◆ **Information shown**
"""

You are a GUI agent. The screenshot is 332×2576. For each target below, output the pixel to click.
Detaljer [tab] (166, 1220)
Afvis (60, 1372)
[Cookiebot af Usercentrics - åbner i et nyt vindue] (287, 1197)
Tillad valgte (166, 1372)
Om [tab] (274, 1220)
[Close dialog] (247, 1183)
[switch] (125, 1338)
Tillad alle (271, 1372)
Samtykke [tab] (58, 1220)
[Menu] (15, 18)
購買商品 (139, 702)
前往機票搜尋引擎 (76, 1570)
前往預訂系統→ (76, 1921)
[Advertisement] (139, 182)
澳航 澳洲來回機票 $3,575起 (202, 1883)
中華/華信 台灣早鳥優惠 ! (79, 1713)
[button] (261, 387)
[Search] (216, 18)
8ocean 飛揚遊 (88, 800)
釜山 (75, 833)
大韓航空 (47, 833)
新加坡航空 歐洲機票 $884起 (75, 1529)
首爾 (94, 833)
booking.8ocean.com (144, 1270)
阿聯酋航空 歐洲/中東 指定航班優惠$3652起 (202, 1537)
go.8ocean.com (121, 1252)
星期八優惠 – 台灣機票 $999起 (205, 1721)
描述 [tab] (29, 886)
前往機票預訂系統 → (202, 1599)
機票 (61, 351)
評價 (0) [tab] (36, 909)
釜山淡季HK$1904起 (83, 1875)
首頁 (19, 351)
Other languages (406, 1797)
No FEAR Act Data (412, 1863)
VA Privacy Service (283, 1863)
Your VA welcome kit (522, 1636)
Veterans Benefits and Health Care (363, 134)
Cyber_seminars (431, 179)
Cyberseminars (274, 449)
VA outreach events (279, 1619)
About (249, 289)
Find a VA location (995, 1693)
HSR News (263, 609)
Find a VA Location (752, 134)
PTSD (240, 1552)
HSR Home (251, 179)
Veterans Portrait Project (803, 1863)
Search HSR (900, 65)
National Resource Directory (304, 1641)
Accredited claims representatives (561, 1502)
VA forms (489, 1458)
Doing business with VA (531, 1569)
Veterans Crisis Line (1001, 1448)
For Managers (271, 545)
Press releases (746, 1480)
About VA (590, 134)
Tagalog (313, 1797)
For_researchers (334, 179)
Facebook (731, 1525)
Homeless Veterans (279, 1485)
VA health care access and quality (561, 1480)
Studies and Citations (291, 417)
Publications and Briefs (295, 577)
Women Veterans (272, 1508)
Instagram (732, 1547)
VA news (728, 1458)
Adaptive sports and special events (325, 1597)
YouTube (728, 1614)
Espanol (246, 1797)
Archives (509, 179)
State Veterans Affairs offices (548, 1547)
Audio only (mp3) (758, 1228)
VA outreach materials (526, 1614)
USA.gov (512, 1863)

"""

Copy from the entries only those lines that hold the word "events".

VA outreach events (279, 1619)
Adaptive sports and special events (325, 1597)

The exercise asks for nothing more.